In 2014, Canada’s patent law was amended to comply with Canada’s obligation under the Patent Law Treaty (PLT), but implementation required amending the Patent Rules. The Patent Rules have now been finalized, and amendments to both the Patent Act and Rules will come into force on October 30, 2019 (CIF).
As mentioned in our previous two articles1, this series of articles will cover the most significant amendments that affect users of the system, and in the transition to the new regime, will discuss options available to applicants.
New Mechanism to Withdraw Notice of Allowance
One change expected to be welcomed by applicants is a new mechanism for amendment after a notice of allowance is sent. Under the current regime, after a notice of allowance has been mailed and prior to the payment of the final fee, the only means for making substantive amendments is to allow the application to go abandoned by not paying the final fee. Such applications can then be reinstated within 12 months by submitting a request for reinstatement along with the final fee and a reinstatement fee. Any type of voluntary amendment ordinarily allowable under Canadian patent practice may be entered at this point and the application will be subject to further examination.

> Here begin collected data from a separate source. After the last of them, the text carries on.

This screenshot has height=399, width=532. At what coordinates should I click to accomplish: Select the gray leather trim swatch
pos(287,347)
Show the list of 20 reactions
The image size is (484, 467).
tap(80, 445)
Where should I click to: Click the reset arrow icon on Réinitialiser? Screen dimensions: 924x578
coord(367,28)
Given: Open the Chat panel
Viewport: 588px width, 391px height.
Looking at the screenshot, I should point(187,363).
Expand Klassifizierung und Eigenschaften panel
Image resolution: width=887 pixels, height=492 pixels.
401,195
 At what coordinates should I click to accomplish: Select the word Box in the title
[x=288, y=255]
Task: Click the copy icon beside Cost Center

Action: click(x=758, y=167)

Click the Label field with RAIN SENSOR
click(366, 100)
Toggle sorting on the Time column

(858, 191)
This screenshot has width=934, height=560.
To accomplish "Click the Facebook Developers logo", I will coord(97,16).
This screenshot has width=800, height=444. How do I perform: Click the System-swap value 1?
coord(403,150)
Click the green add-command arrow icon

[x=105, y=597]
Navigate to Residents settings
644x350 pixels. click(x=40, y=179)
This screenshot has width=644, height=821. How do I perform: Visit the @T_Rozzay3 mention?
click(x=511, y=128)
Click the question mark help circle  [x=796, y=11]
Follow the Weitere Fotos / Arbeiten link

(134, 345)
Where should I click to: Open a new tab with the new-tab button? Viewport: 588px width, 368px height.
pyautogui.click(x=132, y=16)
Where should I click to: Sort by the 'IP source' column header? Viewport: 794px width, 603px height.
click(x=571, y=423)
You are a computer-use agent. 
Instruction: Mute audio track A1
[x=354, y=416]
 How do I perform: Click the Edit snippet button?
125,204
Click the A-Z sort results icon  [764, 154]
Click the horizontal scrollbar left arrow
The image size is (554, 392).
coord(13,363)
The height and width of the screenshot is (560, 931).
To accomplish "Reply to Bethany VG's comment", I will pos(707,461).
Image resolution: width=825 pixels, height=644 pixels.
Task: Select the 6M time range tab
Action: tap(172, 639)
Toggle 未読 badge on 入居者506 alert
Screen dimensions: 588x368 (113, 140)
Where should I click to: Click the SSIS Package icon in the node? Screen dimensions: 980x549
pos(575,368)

All requests for reinstatement under the current regime are as of right. In light of this, and because there is no other option, Canadian patent practitioners generally feel there is low risk involved in using this approach to make substantive amendments after allowance. However, we appreciate the aversion applicants and foreign agents may have towards intentionally abandoning an application that they wish to issue as a patent!
Thankfully, for notices of allowance that are issued on or after CIF, it will be possible to request a notice of allowance be withdrawn. The application will then be subject to further examination where amendments can be introduced. This request must be made within four months of the notice of allowance being sent and prior to paying the final fee. The government fee of $400 CAD for the request appears quite reasonable in that it is only slightly higher than the government fees for the current mechanism (fees for reinstating an application would be $200 CAD) and does not require abandoning the application. Another advantage is that, unlike abandoning an application, requesting the withdrawal of a notice of allowance will not result in a loss of special order status.
To save costs and expedite prosecution, it remains preferable to make all substantive amendments prior to the application being allowed. Such amendments can be made in a response to an Office Action or in a separate voluntary amendment. However, the new procedure for withdrawing a notice of allowance adds a convenient and time-saving option where amendments are desired after an application has been allowed.